[Development] QOptional
Иван Комиссаров
abbapoh at gmail.com
Wed Aug 20 21:03:21 CEST 2014
Иван Комиссаров
20 авг. 2014 г., в 22:49, Marc Mutz <marc.mutz at kdab.com> написал(а):
On Wednesday 20 August 2014 20:04:24 Иван Комиссаров wrote:
> static fromOptionalValue()
> (like fromValue())
>
> Please don't add a templated ctor to QVariant. It currently doesn't have one,
> and if you add that ctor, as implicit even, you may change the meaning of this
> code:
>
> QVariant v(t);
>
> where t, say, has an implicit conversion to int.
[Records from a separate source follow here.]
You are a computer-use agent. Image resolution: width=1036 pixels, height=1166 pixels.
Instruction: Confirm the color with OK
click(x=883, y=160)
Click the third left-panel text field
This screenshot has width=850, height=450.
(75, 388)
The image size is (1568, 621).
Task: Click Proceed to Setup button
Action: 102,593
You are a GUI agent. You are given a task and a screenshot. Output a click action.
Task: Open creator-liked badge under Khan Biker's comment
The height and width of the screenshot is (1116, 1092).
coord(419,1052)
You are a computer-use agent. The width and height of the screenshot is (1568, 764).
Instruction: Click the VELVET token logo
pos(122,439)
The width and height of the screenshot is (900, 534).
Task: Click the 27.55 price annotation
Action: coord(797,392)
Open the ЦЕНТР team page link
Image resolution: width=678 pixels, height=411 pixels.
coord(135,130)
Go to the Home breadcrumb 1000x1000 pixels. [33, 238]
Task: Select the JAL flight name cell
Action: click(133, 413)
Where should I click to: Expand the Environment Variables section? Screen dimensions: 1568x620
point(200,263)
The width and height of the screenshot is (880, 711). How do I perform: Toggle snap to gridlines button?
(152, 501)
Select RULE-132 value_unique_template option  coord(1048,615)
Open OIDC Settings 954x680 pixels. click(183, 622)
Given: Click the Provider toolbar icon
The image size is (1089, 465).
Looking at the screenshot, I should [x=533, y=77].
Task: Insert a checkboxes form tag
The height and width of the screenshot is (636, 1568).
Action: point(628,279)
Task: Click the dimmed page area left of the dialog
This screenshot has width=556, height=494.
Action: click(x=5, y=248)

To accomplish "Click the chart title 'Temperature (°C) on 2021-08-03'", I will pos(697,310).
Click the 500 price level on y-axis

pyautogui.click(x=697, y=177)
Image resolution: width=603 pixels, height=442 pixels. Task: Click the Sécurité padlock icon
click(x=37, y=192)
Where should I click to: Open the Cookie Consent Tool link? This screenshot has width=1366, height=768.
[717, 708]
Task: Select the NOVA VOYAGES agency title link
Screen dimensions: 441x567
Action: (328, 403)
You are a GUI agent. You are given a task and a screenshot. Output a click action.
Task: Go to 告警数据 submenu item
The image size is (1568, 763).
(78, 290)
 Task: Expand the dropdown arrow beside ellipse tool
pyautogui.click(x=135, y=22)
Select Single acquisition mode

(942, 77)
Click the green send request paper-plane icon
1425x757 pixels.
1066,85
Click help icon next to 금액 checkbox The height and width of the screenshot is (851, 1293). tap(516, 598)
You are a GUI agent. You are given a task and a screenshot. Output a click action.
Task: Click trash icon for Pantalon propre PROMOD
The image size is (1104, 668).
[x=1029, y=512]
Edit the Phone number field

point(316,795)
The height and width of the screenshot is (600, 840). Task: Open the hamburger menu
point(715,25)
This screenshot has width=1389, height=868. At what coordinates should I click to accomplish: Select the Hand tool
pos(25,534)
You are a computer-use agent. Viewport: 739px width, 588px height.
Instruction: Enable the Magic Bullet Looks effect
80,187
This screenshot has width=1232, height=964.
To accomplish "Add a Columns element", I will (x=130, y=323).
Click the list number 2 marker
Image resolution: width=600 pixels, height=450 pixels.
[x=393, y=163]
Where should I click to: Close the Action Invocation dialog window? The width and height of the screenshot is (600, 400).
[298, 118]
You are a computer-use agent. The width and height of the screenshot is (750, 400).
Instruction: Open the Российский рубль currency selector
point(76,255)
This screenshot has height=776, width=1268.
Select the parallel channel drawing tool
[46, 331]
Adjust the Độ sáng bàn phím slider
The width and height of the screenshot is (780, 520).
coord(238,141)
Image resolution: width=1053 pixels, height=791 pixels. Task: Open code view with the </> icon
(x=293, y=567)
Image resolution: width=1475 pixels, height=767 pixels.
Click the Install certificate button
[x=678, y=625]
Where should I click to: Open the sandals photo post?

The call might become
> ambiguous.
>
> Also, QVariant v = t; for any currently supported type decltype(t) means that
> v _contains_ a t. In particular, if QVariant v = t compiles, then it is equal
> (in type and content) to fromValue(t). With your proposal that's no longer
> true. If t is a QOptional<T>, v would now contain a T, which is different from
> decltype(t).
Agreed.
> toOptional_Value_() (to mimick value<T>().
Ok
> What QOptional should be consistent with is a T*, and std::optional, because
> that's what it's replacing. Qt smart pointers have isNull(). Just mention the
> simile in the docs, and no-one will look for isNull(). IIRC, std::optional
> uses something way more esoteric, like is_engaged() or so (I'm not proposing
> that).
>
> With isValid() you will have the same problem. If isNull() checks !opt ||
> opt.value().isNull(), then it's hard to argue why isValid() shouĺd check
> anything but opt && opt.value().isValid().
>
> I don't find the QVariant::isNull behaviour any useful or intuitive. It's too
> smart. You can always use v.value<T>().isNull() because value() will return a
> default-constructed T if invalid.
I'm not sure QOptional should mimick T*, not QVariant, but ok.
> So, the i vote for following behaviour;
> Invalid QVariant (no type) <-> invalid QOptional of type T
> null QVariant (QString) <-> valid QOptional containing QString()
> non-null QVariant containig QString("") <-> valid QOptional containing
> QString("") non-null QVariant containing non-empty string <-> valid
> QOptional containing non-empty string
So, we construct null QOptional from invalid QVariant and non-null QOptional from valid?